1Programa de Genética Humana, ICBM, Universidad de Chile, 2Departamento de Antropología, Universidad de Chile
Friday All day, Plaza Level
The diversity and evolution of human populations have been systematically analyzed through polymorphisms in the human and microbiome genomes. In fact, several microorganisms have been used to infer microevolutionary events of their human hosts.
The aim of this investigation is contribute to the study of human bacterial flora as an indirect genetics marker of human populations from a new source of genetic material: dental calculus. This material can be analyzed in current and ancient samples, and it has not been genetically analyzed before.
Recent and archaeological DNA samples, as old as 4,000 YBP, were successfully extracted and amplified following all the required controls for ancient DNA. Species-specific PCR primers were designed in order to identify five species (Actinomyces naeslundii, Fusobacterium nucleatum, Streptococcus gordonii, Streptococcus mutans and Porphyromonas gingivalis).

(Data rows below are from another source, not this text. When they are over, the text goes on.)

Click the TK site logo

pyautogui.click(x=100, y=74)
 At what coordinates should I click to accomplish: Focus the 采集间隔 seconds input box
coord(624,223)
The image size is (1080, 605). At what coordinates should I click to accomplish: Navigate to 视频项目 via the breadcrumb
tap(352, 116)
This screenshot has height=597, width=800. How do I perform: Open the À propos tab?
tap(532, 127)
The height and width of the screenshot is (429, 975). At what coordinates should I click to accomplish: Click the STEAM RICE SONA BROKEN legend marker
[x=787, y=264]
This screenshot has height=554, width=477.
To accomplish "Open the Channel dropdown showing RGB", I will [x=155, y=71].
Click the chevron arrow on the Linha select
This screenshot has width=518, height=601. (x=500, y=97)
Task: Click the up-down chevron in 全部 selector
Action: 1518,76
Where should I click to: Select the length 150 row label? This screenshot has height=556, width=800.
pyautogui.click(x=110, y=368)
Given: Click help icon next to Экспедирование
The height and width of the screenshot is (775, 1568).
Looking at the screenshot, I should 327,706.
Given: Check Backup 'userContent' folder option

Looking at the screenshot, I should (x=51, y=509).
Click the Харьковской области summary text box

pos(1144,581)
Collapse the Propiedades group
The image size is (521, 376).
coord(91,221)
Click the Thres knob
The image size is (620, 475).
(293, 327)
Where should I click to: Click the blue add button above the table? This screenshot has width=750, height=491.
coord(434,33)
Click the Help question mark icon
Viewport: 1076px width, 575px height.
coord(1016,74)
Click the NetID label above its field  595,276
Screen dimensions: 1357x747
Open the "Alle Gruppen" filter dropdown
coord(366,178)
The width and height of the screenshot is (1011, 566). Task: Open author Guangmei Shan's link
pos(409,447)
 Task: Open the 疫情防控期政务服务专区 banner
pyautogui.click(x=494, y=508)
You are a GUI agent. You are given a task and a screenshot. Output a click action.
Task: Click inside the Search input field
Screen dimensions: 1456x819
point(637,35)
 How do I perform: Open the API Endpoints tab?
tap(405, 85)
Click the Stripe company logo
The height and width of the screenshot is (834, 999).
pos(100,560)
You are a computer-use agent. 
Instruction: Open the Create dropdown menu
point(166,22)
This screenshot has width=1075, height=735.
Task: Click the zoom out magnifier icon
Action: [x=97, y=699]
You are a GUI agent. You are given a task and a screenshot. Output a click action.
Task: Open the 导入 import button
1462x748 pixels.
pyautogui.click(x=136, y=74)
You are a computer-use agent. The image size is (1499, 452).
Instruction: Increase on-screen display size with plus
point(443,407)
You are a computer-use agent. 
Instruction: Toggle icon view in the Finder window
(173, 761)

Of these species, F. nucleatum was the most frequent, founded in all the recent samples and around 40% from ancient samples. Also, in this bacterium we observed the presence of two o more genetic variants from the same individual, which were detected through DNA cloning.
Genomic analysis of bacteria from dental calculus is a promising source of evidence for paleopathological and microevolutionary studies, focused either on microorganisms or their human hosts.
Grant support: FONDECYT 1110461, 1100643, Anillo ACT-96.